The mechanisms by which TFs recognize DNA sequences can be divided into two classes: indirect readout and direct readout CITATION.
For indirect readout, a TF recognizes a DNA sequence via the conformation of the sequence, which is determined by the local geometry of base pair steps, the distortion flexibility of the DNA sequence, and protein-DNA interactions CITATION, CITATION.
For direct readout, a TF recognizes a DNA sequence through direct contacts between specific bases of the sequence and amino acid residues of the TF CITATION, CITATION.
These two classes of recognition mechanisms are not mutually exclusive.
In this study, we introduce a method, SiteSleuth, for predicting TF binding sites on the basis of sequence-dependent structural and chemical features of short DNA sequences.
By using molecular dynamics methods to calculate these features, we can map a set of known or potential binding sites for a given TF to vectors of structural and chemical features.
We use features of positive and negative examples of TF binding sites to train a support vector machine to discriminate between true and false binding sites.
Negative examples are derived from randomly selected non-coding DNA sequences.
Positive examples are taken from RegulonDB CITATION, which collects information about TFs in Escherichia coli.
Classifiers for E. coli TFs developed through the SiteSleuth approach are evaluated by cross validation, and the classifier for Fis is tested against chromatin immunoprecipitation -chip assays of Fis binding sites CITATION.

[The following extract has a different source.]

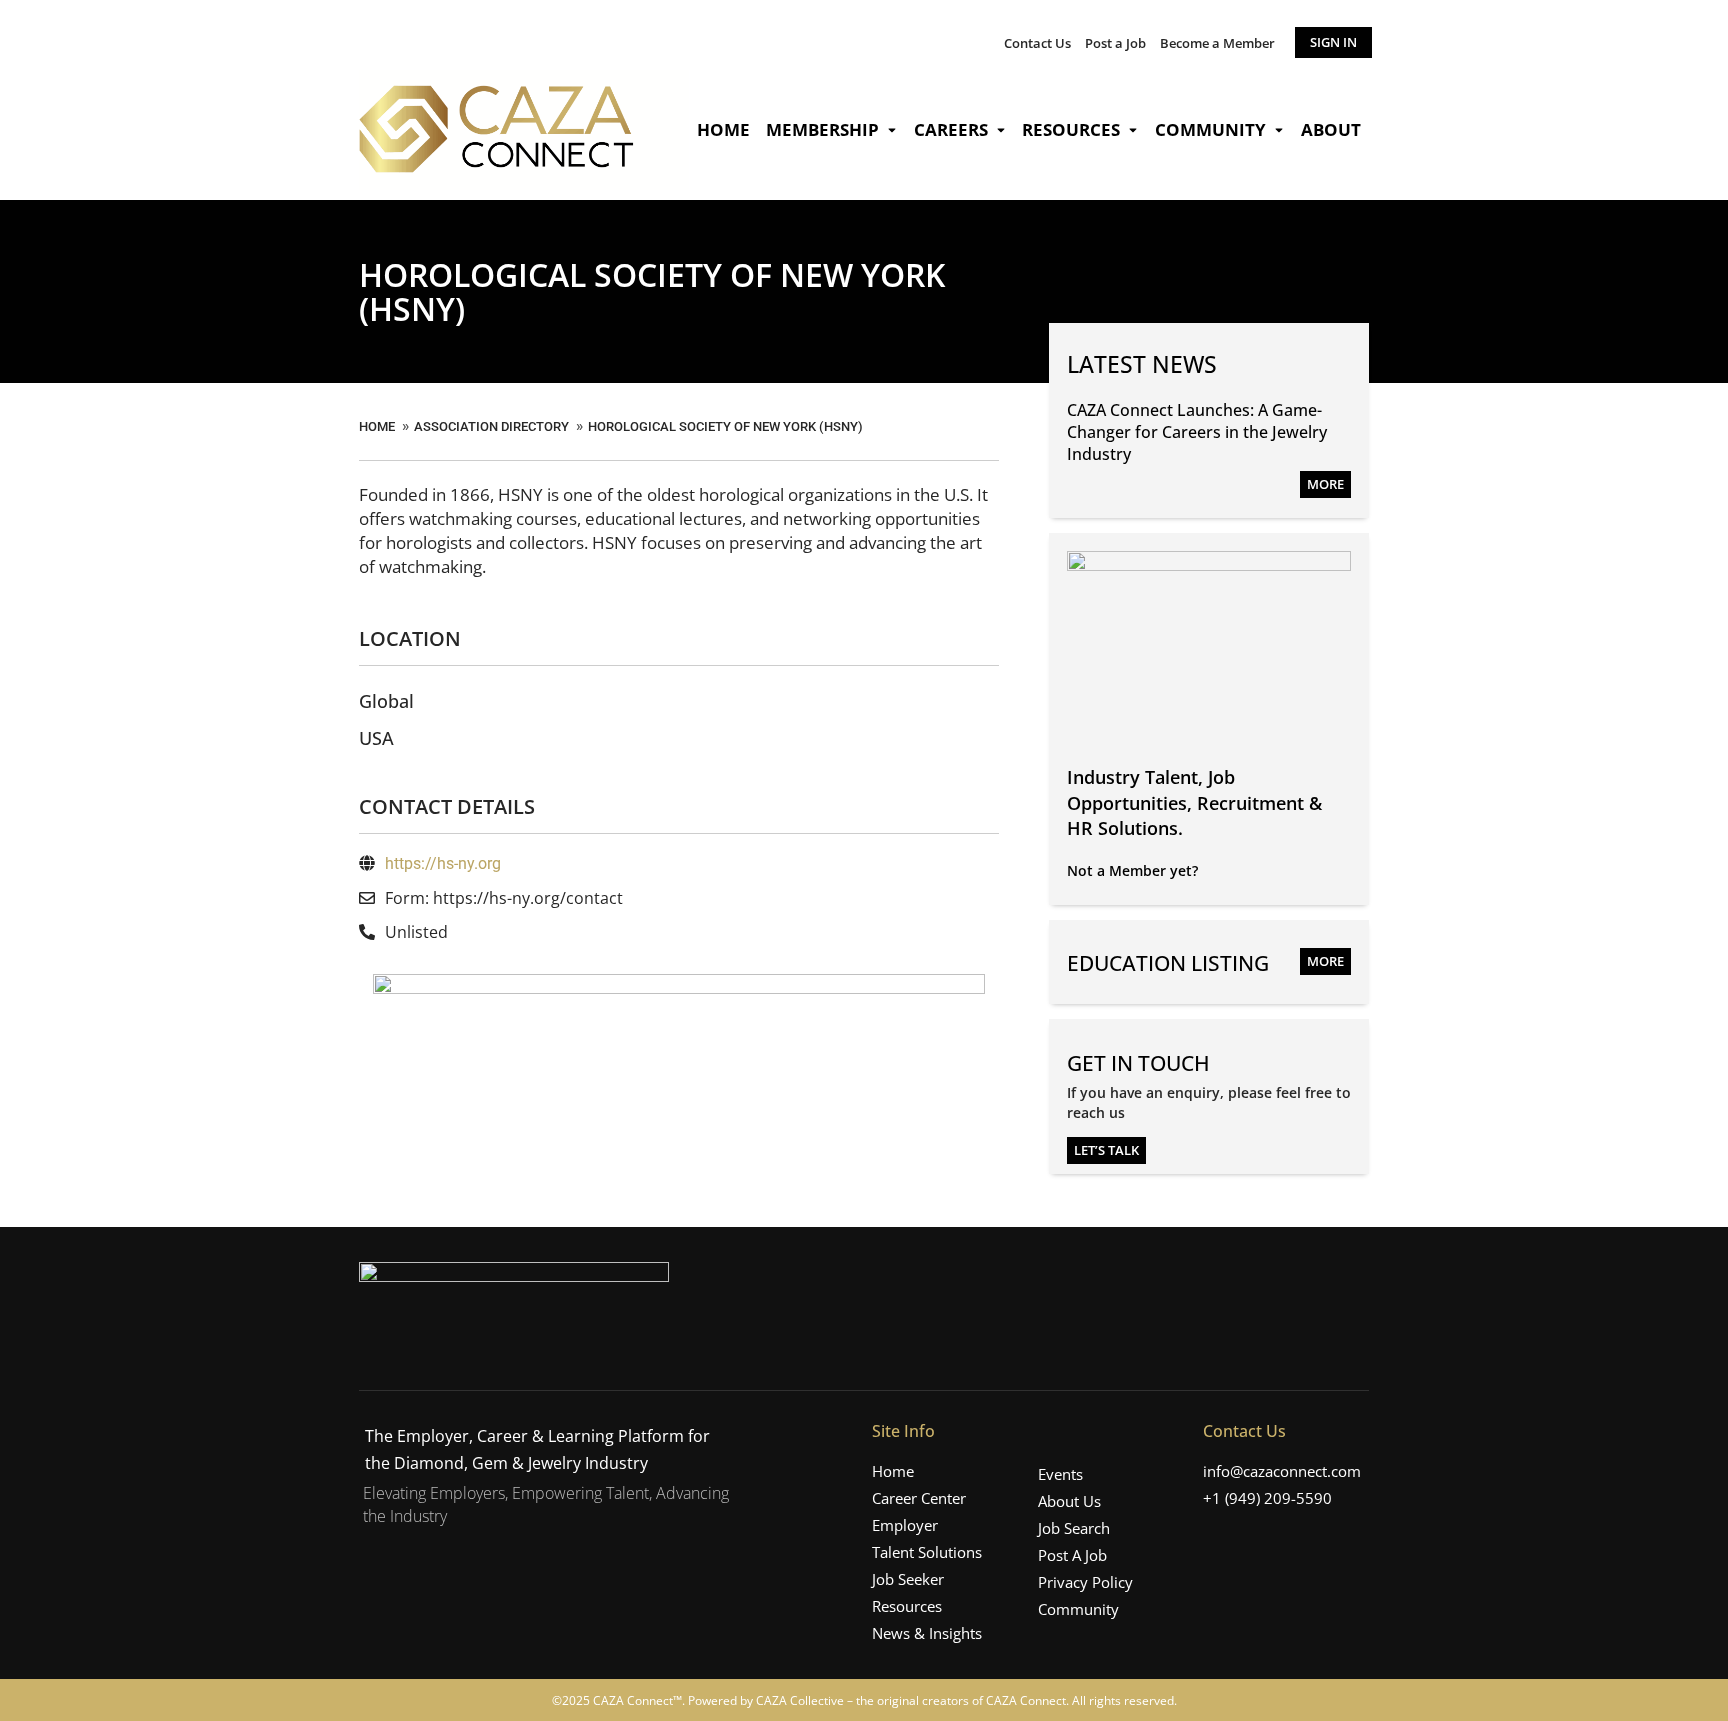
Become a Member (1217, 43)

Combining ChIP with microarray technology, ChIP-chip assays provide information about DNA-protein binding in vivo on a genome-wide scale CITATION.
We also evaluate the performance of SiteSleuth against four other computational methods: the method of Berg and von Hippel CITATION, MATRIX SEARCH CITATION, Match CITATION, and QPMEME CITATION.
The BvH, MATRIX SEARCH, and Match methods rely on the PWM approach to capture TF preferences for binding sites.
The QPMEME method is similar to SiteSleuth in that it employs a learning algorithm.
In the case of Fis, we show that SiteSleuth generates significantly fewer estimated false positives and provides higher prediction accuracy than the other computational approaches.